* **WHAT NEEDS TO BE DONE**:
From the line holding "You are a computer-use" to the final line of the entries, set down each line exactly, including both, and nothing more.

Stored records

┏━━

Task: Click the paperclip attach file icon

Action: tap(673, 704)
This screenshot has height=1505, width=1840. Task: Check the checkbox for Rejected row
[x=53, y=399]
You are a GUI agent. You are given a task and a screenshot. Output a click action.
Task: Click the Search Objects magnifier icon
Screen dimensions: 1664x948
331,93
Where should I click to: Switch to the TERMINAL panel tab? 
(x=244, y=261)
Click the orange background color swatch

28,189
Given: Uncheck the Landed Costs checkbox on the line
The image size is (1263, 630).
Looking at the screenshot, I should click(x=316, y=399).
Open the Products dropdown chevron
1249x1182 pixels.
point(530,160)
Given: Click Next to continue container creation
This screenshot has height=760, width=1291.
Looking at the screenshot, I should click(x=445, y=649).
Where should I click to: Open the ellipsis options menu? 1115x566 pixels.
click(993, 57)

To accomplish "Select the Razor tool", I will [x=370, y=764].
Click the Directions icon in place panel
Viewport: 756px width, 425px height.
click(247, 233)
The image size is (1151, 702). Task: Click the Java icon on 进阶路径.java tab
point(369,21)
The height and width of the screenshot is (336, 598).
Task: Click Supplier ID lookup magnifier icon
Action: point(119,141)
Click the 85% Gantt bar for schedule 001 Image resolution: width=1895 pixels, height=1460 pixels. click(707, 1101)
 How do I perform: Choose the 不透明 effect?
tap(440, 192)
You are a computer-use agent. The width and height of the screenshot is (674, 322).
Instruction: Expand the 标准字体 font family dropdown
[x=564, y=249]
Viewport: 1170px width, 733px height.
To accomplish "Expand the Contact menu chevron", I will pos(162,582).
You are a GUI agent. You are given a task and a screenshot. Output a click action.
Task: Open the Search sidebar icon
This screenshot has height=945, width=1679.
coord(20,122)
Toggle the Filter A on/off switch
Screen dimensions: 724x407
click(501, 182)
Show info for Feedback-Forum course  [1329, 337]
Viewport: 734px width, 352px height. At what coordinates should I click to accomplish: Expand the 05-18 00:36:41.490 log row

┗━━

* **EXERCISE SOLUTION**:
You are a computer-use agent. The width and height of the screenshot is (674, 322).
Instruction: Expand the 标准字体 font family dropdown
[x=564, y=249]
Viewport: 1170px width, 733px height.
To accomplish "Expand the Contact menu chevron", I will pos(162,582).
You are a GUI agent. You are given a task and a screenshot. Output a click action.
Task: Open the Search sidebar icon
This screenshot has height=945, width=1679.
coord(20,122)
Toggle the Filter A on/off switch
Screen dimensions: 724x407
click(501, 182)
Show info for Feedback-Forum course  [1329, 337]
Viewport: 734px width, 352px height. At what coordinates should I click to accomplish: Expand the 05-18 00:36:41.490 log row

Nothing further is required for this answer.